EXERCISE DIRECTIONS:
Rewrite every one of the records with "screenshot" substituted by "image", keeping everything else the same and omitting the pictures.

(Collected data entries)
## Start
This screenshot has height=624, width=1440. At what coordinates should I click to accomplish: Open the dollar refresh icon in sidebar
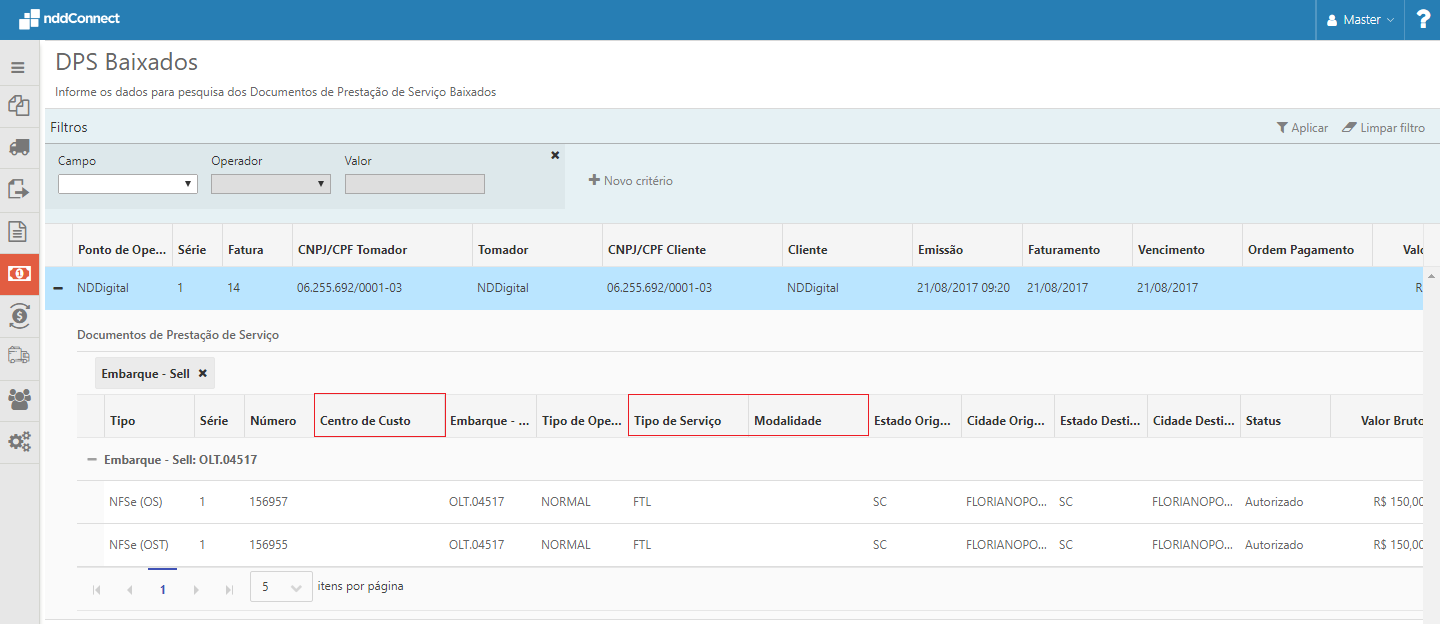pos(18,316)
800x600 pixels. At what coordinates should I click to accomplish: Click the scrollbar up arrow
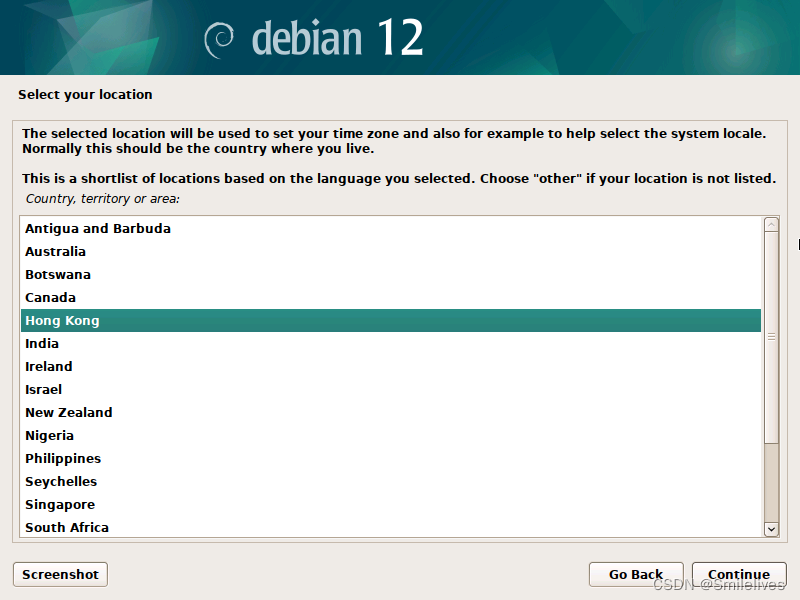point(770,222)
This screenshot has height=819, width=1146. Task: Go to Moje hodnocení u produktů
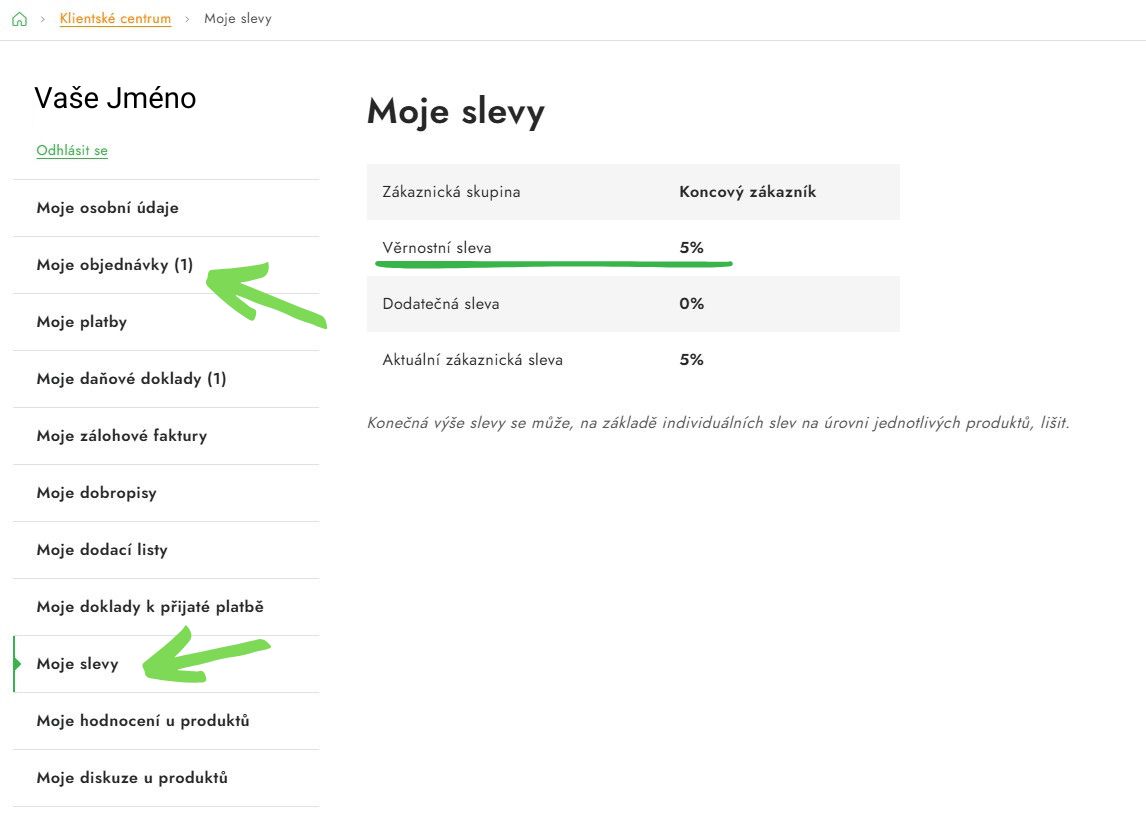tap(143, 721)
## End
EXERCISE ANSWER:
This image has height=624, width=1440. At what coordinates should I click to accomplish: Open the dollar refresh icon in sidebar
pos(18,316)
800x600 pixels. At what coordinates should I click to accomplish: Click the scrollbar up arrow
point(770,222)
This image has height=819, width=1146. Task: Go to Moje hodnocení u produktů
tap(143, 721)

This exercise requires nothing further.